(Saved data entries)
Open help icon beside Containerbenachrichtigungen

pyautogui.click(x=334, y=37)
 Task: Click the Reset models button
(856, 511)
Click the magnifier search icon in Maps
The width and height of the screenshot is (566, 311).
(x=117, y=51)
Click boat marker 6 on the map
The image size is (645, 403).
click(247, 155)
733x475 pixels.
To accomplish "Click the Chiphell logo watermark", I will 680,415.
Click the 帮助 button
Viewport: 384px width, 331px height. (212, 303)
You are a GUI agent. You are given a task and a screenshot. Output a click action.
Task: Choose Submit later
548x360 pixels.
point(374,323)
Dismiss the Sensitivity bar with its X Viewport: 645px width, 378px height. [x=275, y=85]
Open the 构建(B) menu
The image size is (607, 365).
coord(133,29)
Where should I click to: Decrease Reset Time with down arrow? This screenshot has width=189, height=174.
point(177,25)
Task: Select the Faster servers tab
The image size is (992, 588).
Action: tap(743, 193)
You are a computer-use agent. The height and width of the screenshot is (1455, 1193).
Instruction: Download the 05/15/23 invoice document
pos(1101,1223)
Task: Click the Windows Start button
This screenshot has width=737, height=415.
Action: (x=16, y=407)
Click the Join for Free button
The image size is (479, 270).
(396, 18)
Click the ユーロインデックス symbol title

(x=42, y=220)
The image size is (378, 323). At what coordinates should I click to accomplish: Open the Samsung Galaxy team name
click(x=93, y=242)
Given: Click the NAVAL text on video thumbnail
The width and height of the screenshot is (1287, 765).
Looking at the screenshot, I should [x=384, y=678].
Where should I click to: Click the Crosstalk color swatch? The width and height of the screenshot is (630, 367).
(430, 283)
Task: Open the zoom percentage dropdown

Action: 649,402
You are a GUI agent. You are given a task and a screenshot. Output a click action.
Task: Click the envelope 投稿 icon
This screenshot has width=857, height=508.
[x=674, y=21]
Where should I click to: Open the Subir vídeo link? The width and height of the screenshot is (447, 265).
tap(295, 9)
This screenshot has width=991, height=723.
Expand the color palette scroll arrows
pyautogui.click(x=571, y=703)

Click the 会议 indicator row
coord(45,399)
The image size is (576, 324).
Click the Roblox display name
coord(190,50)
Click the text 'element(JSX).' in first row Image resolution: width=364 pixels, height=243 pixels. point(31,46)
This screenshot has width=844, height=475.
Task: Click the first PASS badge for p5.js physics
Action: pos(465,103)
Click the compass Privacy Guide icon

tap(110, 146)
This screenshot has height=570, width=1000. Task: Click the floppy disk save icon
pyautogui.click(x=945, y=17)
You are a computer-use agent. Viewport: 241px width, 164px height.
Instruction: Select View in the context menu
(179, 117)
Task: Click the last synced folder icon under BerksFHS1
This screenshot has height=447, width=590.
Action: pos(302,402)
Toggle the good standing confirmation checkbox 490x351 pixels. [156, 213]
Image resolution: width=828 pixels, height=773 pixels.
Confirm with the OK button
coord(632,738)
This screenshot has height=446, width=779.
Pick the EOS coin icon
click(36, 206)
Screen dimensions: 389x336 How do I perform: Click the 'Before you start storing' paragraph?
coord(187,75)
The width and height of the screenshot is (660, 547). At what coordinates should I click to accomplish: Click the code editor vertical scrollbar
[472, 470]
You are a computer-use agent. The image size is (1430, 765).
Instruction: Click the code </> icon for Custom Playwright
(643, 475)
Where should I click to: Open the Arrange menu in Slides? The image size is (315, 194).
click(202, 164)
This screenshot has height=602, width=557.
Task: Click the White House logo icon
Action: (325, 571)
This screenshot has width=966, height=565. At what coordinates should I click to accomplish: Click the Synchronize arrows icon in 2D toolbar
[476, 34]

- **WHAT IS EXPECTED**
Only a number is required here: the count of lines in these entries that hold "computer".

- **OUTPUT FOR THIS TASK**
3